Since other applications were showing up on the scene, which were not Hadoop, it was identified that the resource management capabilities built into Hadoop should be separated into a more flexible implementation. This was a key element that had to be ripped out of the HDFS storage model and MapReduce processing model. They were too tightly coupled and this capability had to be teased out. The changes required to accomplish this endeavor led to a branch in the file system. Users that wanted the benefits of MapReduce v2 and its loosely coupled resource management had to reinstall HDFS and throw away MapReduce v1 and its tightly coupled resource management model.
YARN was born out of a need to separate resource management from the HDFS and MapReduce models. While YARN succeeds at the job of resource managing Hadoop-based workloads, it is at odds with the rest of the industry. The rest of the industry sees an entire data center or even multiple data centers as the resource pool that needs to be managed to solve all of the business problems that exist. Hadoop acts as an island unto itself where it has created a wall between it and the rest of the data center resources. This is exactly the opposite of the problem Hadoop was meant to solve in the first place: taking down walls between data silos.

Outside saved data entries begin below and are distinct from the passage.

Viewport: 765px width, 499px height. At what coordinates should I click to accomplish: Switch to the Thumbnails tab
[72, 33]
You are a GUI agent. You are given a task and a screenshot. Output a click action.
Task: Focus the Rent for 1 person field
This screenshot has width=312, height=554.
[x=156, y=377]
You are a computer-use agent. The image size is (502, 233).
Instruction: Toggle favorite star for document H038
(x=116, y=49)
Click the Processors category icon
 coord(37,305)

Data is just one type of resource. Compute and memory management are critical to ensuring maximum utilization of a business’ capital investment.

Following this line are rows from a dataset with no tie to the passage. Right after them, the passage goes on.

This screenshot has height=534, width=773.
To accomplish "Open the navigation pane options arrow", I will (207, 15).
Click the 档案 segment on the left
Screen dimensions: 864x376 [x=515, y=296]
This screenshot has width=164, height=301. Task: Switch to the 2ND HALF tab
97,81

YARN took a myopic, self-serving approach to try to solve the resource management issues within Hadoop and looked internally only, when in fact it should have looked outward first. Early adopters of Hadoop had clamored for support for real-time applications and to support the rest of the business running in unison with the likes of Hadoop. Along the way, YARN continued to duct-tape capabilities for which it was never designed and has now created another wall between Hadoop’s resources and the rest of the resources of the data center. All of the web servers and databases that run the business are more well-suited to run with resource managers such as Kubernetes and Mesos since they were built to solve data center management issues, not just Hadoop resource management issues.
Now, consider the previous couple of years and look at Apache Spark. Spark is a general-purpose computation engine and is a viable competitor to the data processing model of MapReduce. It brought with it the ability to perform many of the same algorithms that were built within Mahout and in a way that allowed them to execute more quickly than MapReduce ever could. This caused the industry to flip on its side and many new questions were raised: What exactly is Hadoop? Does Spark require Hadoop? Is Hadoop dead? How are these other platforms growing so quickly when it took Hadoop so long to gain a foothold?

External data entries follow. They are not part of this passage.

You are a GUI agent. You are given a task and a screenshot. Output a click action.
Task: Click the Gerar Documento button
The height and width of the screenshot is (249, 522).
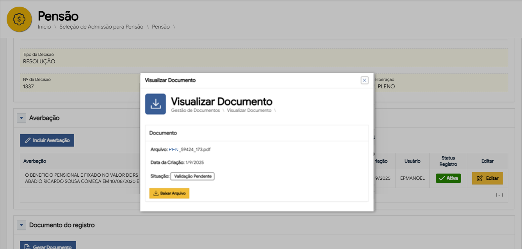click(x=48, y=246)
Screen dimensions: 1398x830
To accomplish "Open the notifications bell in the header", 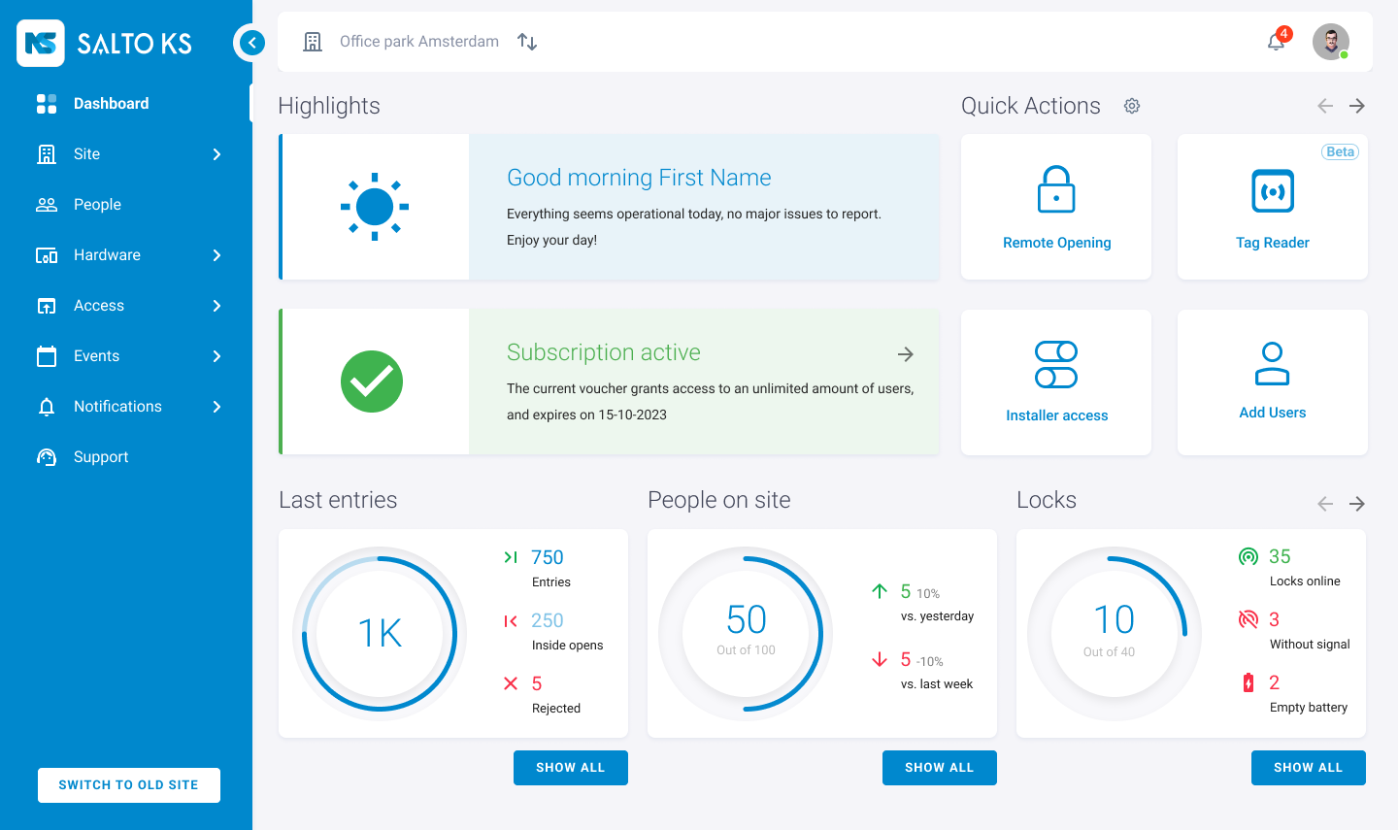I will point(1277,42).
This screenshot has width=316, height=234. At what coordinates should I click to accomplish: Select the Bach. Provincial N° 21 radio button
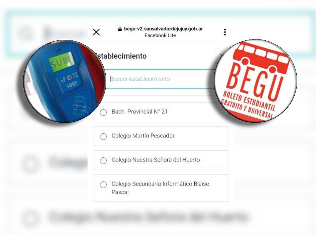click(103, 112)

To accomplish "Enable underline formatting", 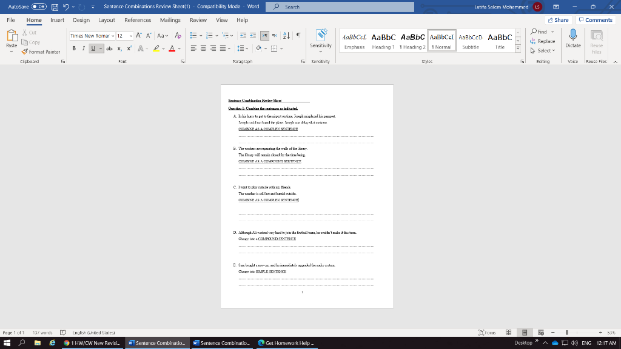I will (x=92, y=48).
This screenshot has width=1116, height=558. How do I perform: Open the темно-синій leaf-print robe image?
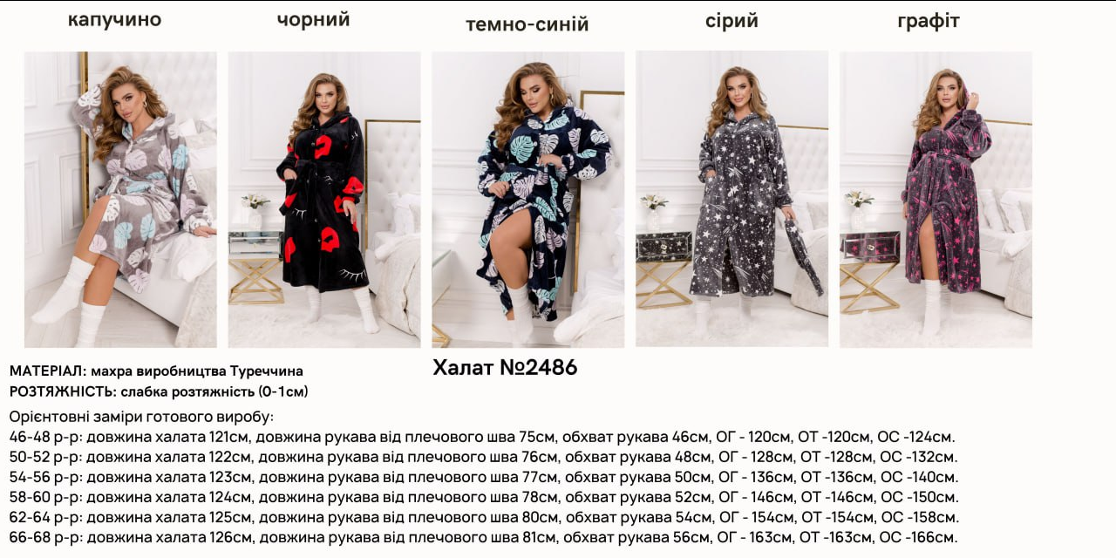[528, 200]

The reason success has been had in this space has more to do with the surrounding and enabling technology projects than just that of Hadoop. These surrounding technologies were key pieces to enable scalability. The same concepts that helped Hadoop to attain the ability to operate in a linearly scalable and distributed fashion have been leveraged by other projects. For example, Apache Zookeeper is perhaps one of the most important open source projects. It not only helped the Hadoop ecosystem flourish, but it has been a major supporting force behind nearly every other scalable system since its creation—yet it is not Hadoop.
The Hadoop API
Arguably, the most important contribution to come from Hadoop has been its API. Standard APIs are critical to the success of any piece of software. It is the way to interface with an application. When everyone uses a different API, there is no agreement on a standard. And, because the HDFS API showed people how to interact with data in a distributed fashion, it has been the linchpin holding up what has been called the Hadoop ecosystem.
The API was abstracted from the data storage in the very early days of Hadoop. This enabled HDFS alternatives to be created. The first implementation of the HDFS API was of course HDFS itself, but the second implementation was created by Amazon to distributed computation on data stored in S3. This opened up the doors for those who wanted to run the tools built to work with Hadoop to instead run them in the cloud on Amazon. Shortly thereafter, the MapR Converged Data Platform was created which supports the HDFS API in both on-premise and cloud installations.